Bref, cela fait deux ans que l’on négocie pour un aboutissement un peu lamentable. Mais si les chefs d’Etat affichent leur volonté absolue de sauver le climat, les négociateurs n’avaient pas de mandat pour avancer.

Sur l’aide aux pays du Sud, y a-t-il eu des progrès?

A priori, on partirait sur un fast start (financement immédiat pour aider les pays émergents à lutter contre le réchauffement climatique, ndlr) autour de 25-30 milliards de dollars. C’est une avancée même si l’on sait qu’il s’agit, pour une part, d’argent recyclé. Il y a un geste de solidarité en direction des pays du Sud pour initier des mécanismes financiers de soutien. Mais sur l’enveloppe globale de 100 milliards, on ne connaît pas le cadre ni les modalités.
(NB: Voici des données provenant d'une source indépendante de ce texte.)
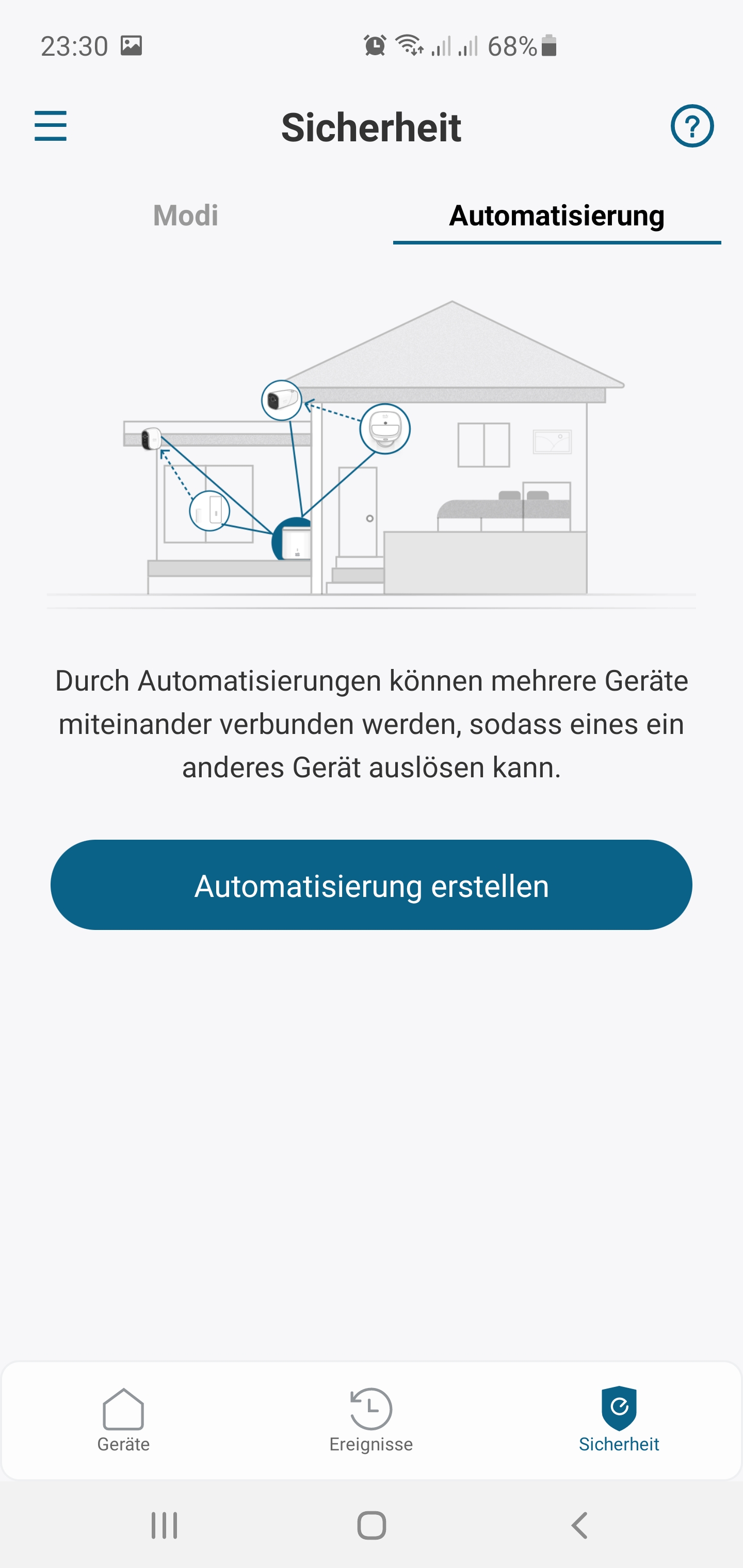This screenshot has width=743, height=1568.
Task: Select Sicherheit in bottom navigation
Action: pyautogui.click(x=619, y=1419)
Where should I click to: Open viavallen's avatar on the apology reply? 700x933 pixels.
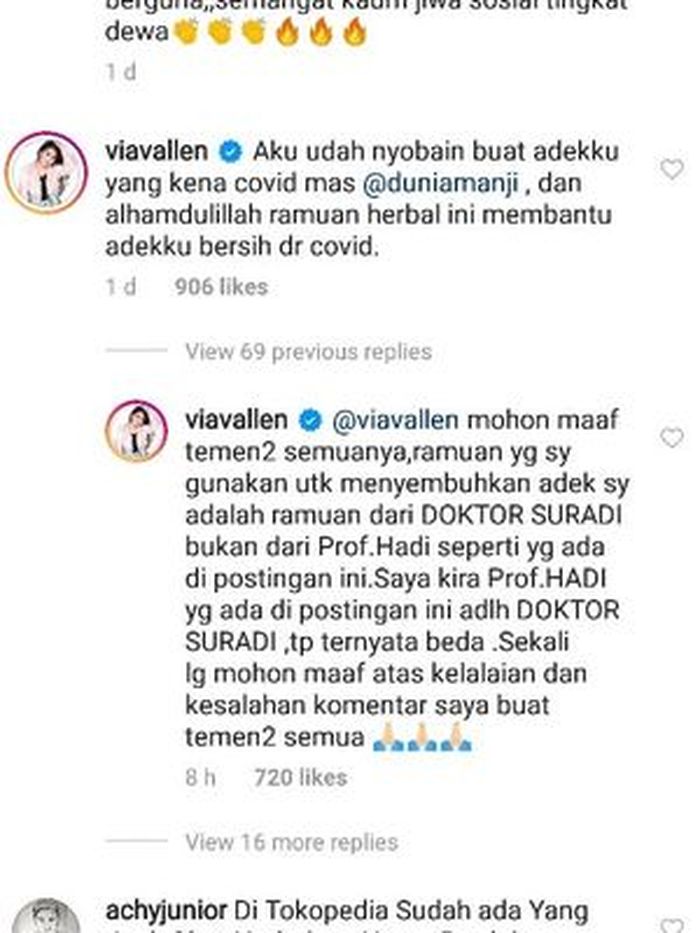point(136,432)
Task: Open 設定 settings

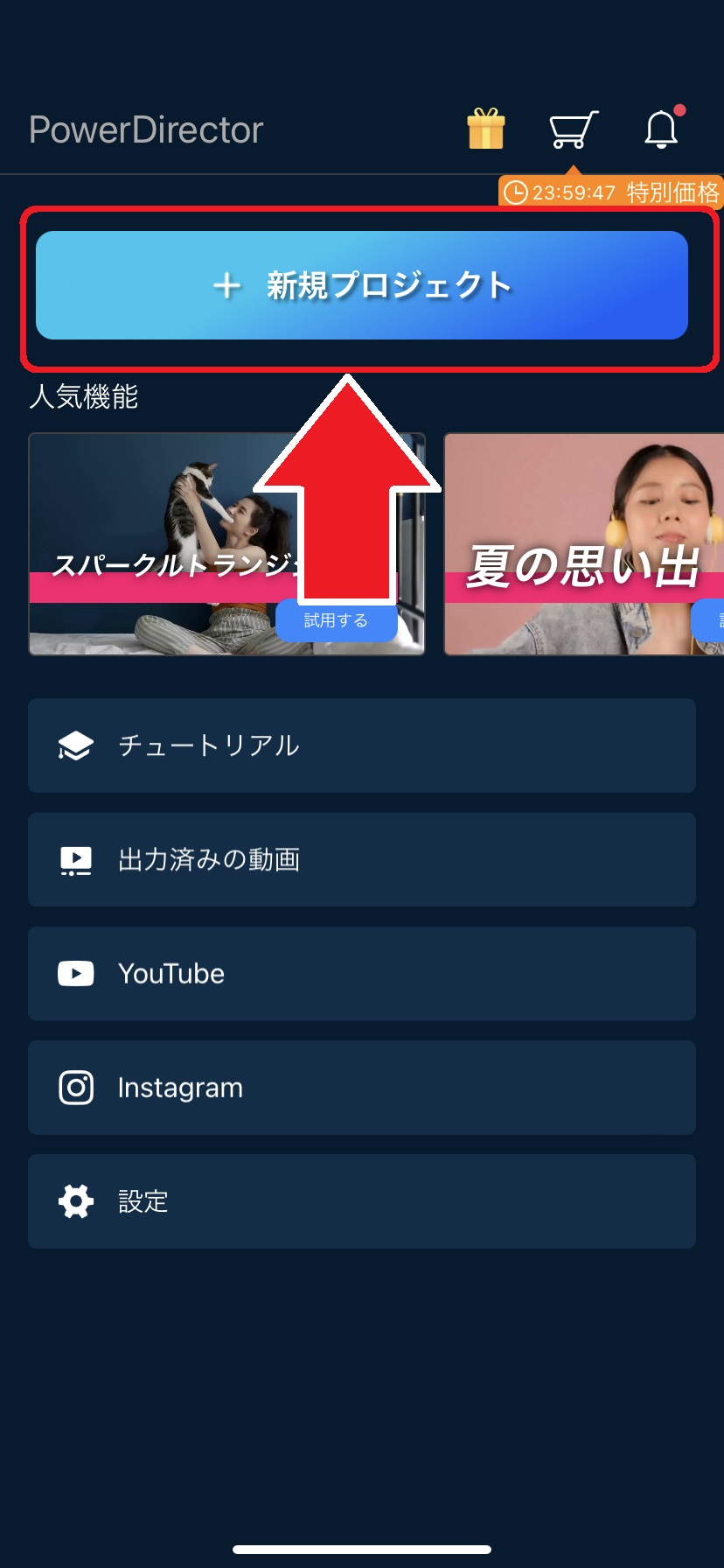Action: [x=362, y=1201]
Quelles sont les suites à donner au sommet?

Il faut absolument un «après-Copenhague» pour aboutir à un accord contraignant. Pour cela, il faudra donner un véritable mandat aux négociateurs. Les Européens sont sur cette ligne. Mais est-ce que les autres – particulièrement les Américains – cèderont? C’est tout le débat. Après, c’est un processus de négociations qui va se poursuivre, en fonction de la déclaration qui va sortir de Copenhague.